I haven't done sensitivity measurements, yet. That will come when I am ready to measure the speakers to design a passive crossover (as I have to know if I need a pad for the highs or lows and the amount of dB reduction that pad needs to be designed to do).
But, in general, since I am wiring the speakers in a series/parallel fashion, the power going to each speaker will be significantly lower compared to a single speaker wired to an amp. Since the resulting impedance of my 16 driver array is the same as a single driver (4x4 wiring array), then the output from the amp for a given voltage will be the same power as a single speaker. So, at 2.83V, one watt into one driver will also be one watt into this 16 driver array, so each driver is getting 1/16th of a watt. So, any increase in SPL in the room will be the result of acoustic characteristics of the large baffle.... HOWEVER, there are also rampant nulls and modes caused by the variation in distance from the listener to the various speakers. That means that at low frequencies where the wavelength is longer than the listening distance the output is working in unison to retain the SPL which one speaker would generate. But at midrange and higher frequencies where the difference in listening distance is as great as the wavelength, the comb filtering affect will reduce the overall apparent output in that range.
So, it is quite complicated to predict without some pretty advance software, really. But, when I measure the system at a reasonable listening distance (in this case about 14 feet), the output above 600Hz is about 3dB to 5dB lower than the output below 600Hz. I think I can work with that.
The tweeters, however, I was hoping to get the same beaming effect as the woofers, the same room dispersion characteristics, and a higher power handling solution than a single cheap tweeter could manage. Plus, they just look cool.

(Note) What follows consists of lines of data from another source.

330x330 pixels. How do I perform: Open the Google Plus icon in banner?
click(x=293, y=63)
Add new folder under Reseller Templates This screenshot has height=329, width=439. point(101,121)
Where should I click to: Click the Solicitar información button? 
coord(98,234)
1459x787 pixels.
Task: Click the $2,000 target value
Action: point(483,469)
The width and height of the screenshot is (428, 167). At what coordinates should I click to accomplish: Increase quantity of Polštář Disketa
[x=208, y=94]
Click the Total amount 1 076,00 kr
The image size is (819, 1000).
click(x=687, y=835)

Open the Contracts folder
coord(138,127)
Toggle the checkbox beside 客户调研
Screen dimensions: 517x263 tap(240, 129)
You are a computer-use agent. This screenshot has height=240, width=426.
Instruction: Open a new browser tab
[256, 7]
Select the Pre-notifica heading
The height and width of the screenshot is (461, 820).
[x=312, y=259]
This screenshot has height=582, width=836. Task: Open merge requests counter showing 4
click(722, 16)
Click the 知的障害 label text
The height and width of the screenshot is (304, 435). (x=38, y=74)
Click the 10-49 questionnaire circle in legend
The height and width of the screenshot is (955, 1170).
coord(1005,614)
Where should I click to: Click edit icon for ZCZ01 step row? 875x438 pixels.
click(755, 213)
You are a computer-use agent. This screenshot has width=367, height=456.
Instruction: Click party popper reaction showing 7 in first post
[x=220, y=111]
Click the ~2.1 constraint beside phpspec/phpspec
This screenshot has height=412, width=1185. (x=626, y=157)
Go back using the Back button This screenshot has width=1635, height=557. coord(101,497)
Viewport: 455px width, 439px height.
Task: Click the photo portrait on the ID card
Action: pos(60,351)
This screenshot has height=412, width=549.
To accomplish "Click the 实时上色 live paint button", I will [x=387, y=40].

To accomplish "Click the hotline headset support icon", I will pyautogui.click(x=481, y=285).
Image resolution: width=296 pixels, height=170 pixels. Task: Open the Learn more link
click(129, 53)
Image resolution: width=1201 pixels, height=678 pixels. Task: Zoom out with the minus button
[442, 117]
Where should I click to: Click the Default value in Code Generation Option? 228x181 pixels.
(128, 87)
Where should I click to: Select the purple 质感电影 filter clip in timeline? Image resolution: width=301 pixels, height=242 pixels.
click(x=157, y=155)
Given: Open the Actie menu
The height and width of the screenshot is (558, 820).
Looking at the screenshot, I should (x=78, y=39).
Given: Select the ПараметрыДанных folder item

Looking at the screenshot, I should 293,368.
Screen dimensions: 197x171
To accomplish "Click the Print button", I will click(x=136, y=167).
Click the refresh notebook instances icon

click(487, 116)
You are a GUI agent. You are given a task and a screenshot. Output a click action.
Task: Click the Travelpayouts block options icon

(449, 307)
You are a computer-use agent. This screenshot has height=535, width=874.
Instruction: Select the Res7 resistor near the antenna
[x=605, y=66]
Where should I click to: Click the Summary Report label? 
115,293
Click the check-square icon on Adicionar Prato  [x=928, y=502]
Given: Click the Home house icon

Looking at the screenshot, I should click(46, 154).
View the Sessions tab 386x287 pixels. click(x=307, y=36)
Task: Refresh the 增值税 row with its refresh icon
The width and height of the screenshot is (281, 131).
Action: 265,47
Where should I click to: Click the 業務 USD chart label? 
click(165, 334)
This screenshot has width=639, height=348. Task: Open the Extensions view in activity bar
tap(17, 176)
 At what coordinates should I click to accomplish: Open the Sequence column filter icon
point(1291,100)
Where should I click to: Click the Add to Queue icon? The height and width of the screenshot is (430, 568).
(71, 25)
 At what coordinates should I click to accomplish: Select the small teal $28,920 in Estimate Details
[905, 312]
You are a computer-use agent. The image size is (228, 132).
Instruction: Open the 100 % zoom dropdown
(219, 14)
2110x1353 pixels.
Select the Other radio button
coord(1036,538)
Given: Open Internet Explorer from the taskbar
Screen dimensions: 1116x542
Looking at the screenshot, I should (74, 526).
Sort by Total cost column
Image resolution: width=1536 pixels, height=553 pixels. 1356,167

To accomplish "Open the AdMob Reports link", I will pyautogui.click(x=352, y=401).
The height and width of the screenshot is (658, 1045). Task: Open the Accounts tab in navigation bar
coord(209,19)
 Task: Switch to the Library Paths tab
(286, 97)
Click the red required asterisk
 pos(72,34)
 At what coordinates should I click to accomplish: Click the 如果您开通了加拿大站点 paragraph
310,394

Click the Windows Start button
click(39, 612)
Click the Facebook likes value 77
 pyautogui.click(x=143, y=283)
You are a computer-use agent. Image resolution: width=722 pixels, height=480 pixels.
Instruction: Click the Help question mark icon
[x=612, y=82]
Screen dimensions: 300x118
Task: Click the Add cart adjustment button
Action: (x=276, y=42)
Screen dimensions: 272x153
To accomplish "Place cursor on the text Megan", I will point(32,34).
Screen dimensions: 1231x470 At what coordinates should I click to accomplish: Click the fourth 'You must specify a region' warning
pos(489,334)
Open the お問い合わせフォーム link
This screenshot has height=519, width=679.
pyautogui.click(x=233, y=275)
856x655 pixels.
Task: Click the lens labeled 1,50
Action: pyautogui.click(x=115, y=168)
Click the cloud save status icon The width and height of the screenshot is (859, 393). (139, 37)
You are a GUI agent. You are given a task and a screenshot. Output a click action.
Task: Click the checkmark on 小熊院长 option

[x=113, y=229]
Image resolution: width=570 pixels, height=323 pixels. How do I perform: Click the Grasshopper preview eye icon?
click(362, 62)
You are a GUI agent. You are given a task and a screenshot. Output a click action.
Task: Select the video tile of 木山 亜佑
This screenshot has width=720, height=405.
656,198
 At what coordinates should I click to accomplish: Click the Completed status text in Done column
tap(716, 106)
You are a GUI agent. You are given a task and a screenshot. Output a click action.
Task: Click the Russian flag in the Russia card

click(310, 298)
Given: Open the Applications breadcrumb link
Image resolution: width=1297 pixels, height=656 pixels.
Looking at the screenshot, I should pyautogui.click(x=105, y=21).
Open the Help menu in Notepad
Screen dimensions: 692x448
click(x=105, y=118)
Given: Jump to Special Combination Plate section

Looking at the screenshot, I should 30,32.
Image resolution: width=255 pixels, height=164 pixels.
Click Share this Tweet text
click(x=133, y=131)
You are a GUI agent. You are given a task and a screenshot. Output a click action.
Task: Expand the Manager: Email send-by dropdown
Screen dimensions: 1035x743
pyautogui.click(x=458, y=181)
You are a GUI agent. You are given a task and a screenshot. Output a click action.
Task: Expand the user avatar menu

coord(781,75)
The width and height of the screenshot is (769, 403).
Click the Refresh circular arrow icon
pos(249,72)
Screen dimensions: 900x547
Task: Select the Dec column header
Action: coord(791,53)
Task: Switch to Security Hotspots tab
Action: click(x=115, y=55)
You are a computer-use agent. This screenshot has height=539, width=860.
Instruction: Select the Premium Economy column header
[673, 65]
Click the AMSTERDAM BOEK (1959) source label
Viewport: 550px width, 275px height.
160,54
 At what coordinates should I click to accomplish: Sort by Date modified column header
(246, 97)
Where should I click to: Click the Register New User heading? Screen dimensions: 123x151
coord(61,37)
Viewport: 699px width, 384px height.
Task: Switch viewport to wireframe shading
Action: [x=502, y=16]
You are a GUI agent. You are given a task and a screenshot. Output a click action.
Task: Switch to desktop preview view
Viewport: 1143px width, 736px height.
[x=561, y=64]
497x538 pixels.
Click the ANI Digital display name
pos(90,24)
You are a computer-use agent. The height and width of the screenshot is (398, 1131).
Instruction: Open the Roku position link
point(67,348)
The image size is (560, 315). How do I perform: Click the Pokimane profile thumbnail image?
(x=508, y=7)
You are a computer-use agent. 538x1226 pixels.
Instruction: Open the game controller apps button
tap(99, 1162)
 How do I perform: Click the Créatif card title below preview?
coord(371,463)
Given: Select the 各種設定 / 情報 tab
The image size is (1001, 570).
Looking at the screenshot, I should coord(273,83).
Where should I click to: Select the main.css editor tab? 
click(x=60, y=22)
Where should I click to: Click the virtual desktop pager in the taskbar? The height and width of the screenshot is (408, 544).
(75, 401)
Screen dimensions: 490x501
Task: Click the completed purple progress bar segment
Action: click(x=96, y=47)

I should add, with my tweeter array I have 6 speakers which means the resulting impedance after wiring as 3x2 series/parallel will result in a higher impedance than one. So, the power feeding the tweeters will be lower, so the resulting sensitivity should be slightly lower than with a single driver.
So, at 2.83V the a single 4 ohm speaker will receive 2 watts and at 6 ohms that same voltage will generate 1.33 watts. That's a drop of about 1.8dB... so, based on the rated 94dB SPL sensitivity, the array's sensitivity at 2.83V at 1 meter should be about 92.2 dB SPL.
So, at 2.83V the a single 4 ohm speaker will receive 2 watts and at 6 ohms that same voltage will generate 1.33 watts. That's a drop of about 1.8dB... so, based on the rated 94dB SPL sensitivity, the array's sensitivity at 2.83V at 1 meter should be about 92.2 dB SPL.